7 Years of Republican Control Has Put Ohio on the Wrong Track

Mar 06, 2018

As Governor Kasich Prepares to Deliver Final State of the State Address, A Look at How the Ohio GOP Agenda Has Harmed Ohio Families and Communities

As Republican Governor John Kasich prepares to deliver his final State of the State address, it’s abundantly clear that seven years of Ohio Republicans’ failed leadership has put Ohio on the wrong track. As The Columbus Dispatch reports, “the state’s recovery has been slow — below the national average for job growth — and Ohio ranks low or at mid-pack on other measures.”

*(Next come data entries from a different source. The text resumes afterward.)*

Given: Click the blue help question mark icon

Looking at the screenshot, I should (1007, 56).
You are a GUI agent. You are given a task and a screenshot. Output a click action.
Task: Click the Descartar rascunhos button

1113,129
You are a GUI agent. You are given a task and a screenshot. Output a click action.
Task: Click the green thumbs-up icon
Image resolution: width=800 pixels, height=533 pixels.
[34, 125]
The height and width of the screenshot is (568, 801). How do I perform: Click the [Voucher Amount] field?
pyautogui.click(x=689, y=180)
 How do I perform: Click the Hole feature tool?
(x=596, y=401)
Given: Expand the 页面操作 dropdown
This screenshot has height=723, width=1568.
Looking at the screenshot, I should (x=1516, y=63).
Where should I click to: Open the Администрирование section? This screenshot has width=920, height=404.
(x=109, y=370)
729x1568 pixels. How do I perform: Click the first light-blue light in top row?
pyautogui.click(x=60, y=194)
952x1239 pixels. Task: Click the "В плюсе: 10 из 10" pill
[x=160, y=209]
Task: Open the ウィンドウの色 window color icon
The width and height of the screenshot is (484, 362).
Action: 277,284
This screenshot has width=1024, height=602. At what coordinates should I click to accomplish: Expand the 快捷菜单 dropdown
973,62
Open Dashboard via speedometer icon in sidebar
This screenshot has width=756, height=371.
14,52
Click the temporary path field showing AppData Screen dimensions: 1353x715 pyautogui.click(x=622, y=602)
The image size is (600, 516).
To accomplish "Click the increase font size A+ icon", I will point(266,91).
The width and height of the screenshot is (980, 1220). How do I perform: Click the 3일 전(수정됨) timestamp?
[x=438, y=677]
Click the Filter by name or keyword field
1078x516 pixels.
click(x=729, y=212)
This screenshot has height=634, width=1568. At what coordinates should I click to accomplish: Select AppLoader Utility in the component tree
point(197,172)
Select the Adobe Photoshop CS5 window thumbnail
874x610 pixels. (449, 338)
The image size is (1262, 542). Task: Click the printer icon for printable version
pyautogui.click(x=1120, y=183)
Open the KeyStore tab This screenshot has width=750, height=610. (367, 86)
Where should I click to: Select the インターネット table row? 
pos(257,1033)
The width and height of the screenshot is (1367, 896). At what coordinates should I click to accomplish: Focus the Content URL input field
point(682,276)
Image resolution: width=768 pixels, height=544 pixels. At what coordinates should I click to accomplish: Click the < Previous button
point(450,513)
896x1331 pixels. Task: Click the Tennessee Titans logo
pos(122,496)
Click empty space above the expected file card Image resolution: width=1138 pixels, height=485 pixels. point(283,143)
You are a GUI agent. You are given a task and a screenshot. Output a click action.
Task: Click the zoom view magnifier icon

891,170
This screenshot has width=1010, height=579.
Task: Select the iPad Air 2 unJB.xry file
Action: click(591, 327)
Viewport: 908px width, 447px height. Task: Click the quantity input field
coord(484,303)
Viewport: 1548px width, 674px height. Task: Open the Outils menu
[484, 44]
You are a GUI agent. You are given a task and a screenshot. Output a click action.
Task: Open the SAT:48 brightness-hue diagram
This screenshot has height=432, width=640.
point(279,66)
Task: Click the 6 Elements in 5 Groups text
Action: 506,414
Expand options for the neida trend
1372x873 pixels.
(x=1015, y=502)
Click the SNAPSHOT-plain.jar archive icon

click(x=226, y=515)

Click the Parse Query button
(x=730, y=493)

Seven years of Republican control in Columbus has saddled Ohio with an anemic economy, including stagnant wages and weak job growth. Under Ohio Republicans’ watch, Ohio’s education system has plummeted in national rankings, while charter schools have been allowed to open and operate with little transparency or accountability. College has become unaffordable for many Ohio families, and Ohioans are leaving the state in droves to find jobs and opportunity elsewhere.

Meanwhile, under the watch of Ohio Attorney General Mike DeWine, Ohio’s opioid crisis has rapidly worsened, killing thousands of Ohioans each year.

Here are just a few ways Republican control has left Ohio workers, families, and communities behind:

Ohio’s economy has stalled, with lagging job growth and stagnant wages

Ohio schools are rapidly falling behind

College has become unaffordable for many Ohio families, and Ohioans are leaving the state in mass to pursue opportunities elsewhere

Ohio’s opioid epidemic has gotten worse under Ohio Republicans, and Attorney General Mike DeWine in particular

  • Ohio has the second highest rate of overdose deaths in America, with more than 4,300 Ohioans dying from drug overdoses in 2016.
  • During Mike Dewine’s tenure as attorney general, overdose deaths in Ohio have more than doubled.

Ohio Republicans’ failed tax policies — which have largely benefited the wealthiest Ohioans — have led to taxpayers paying more in local taxes

  • In 2016 alone, 27 Ohio villages and cities asked voters to approve local income tax increases. According to Cleveland.com, officials in a majority of these cities said that cuts from the Republican-controlled legislature were directly to blame.
  • As a result, Ohio isn’t able to invest in things that matter most to Ohio families, such as education, jobs, and our local communities.